American baseball player, coach, and manager

Thomas Michael Jones (October 13, 1954 – January 15, 2009) was an American professional baseball player who later served as a coach for the Arizona Diamondbacks of Major League Baseball (MLB) in 2004. He was also a manager in Minor League Baseball for 13 seasons. As a player, Jones was listed at 6 ft 1 in and 185 lb; he batted and threw right-handed.

==Biography==
Jones was born in Stockton, California, and played college baseball for the Pacific Tigers baseball team.

Jones played in minor league baseball from 1976 through 1981. His first five seasons were spent in Class A and Class A Short Season leagues. In his final season, he played in Triple-A for the Phoenix Giants of the Pacific Coast League (PCL). Overall, Jones appeared in 223 games in six seasons, batting .258 with eight home runs and 92 RBIs. He made 125 appearances as an outfielder, while also making appearances at every infield position.

Jones then was a manager in the minor leagues from 1982 through 1993, and again in 1997. He worked for multiple franchises: the Kansas City Royals, New York Yankees, Seattle Mariners, Milwaukee Brewers, and Chicago Cubs. Jones managed Bo Jackson in 1986, when both were with the Memphis Chicks of the Southern League. Jones managed at the Triple-A level for one season, with the Calgary Cannons of the PCL in 1990. His final season as a manager was spent with the Lethbridge Black Diamonds in Alberta, Canada, an early farm team of the Arizona Diamondbacks, who entered MLB in 1998. In 13 seasons as a manager, his teams accrued a record of 760–768, for a .497 winning percentage. Jones gained Manager of the Year honors during the 1982, 1983, and 1992 seasons.

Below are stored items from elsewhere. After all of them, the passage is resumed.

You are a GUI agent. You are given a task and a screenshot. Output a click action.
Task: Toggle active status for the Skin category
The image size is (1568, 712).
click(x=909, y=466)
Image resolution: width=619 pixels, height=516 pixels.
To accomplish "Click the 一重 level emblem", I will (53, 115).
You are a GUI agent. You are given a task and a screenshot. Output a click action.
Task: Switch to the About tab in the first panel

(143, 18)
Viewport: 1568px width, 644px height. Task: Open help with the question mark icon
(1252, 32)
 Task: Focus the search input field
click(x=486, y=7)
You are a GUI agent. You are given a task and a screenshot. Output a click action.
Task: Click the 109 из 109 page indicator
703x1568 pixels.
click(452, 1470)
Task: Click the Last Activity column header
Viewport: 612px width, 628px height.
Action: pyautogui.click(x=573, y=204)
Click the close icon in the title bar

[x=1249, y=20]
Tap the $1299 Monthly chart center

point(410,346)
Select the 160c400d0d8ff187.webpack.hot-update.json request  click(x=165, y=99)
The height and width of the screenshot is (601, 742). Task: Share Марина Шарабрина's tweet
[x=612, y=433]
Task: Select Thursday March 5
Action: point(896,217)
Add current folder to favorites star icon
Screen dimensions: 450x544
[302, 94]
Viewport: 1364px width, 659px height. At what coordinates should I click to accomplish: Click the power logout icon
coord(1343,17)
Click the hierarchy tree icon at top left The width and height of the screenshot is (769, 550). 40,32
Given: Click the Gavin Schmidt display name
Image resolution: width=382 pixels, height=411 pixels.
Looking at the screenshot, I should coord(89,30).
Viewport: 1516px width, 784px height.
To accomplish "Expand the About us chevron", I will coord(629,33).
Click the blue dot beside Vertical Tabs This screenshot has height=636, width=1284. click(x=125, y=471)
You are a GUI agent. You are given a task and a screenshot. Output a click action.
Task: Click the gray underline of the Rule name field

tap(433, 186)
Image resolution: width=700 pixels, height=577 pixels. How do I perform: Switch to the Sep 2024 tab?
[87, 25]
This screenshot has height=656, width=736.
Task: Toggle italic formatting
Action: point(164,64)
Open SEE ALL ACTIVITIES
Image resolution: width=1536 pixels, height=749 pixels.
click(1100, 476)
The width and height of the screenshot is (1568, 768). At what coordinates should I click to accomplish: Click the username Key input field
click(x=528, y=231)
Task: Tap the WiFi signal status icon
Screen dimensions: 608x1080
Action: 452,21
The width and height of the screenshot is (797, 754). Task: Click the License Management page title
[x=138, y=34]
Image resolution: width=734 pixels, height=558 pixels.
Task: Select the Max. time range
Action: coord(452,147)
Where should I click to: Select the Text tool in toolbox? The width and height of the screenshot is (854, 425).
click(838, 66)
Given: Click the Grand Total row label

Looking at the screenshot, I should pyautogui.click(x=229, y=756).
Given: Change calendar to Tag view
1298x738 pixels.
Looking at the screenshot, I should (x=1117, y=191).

Jones held several positions with the Diamondbacks; he was director of field operations in 1996 and 1997, and player development director from 1998 to 2004. He served as first base coach for the 2004 Diamondbacks, from early July through the end of the season. In 2005, he was a scout for the Mariners. He later worked as director of baseball operations for the Arizona Fall League during the 2008 season.

Jones died of brain cancer at his Phoenix home at the age of 54. He was survived by a son and a daughter.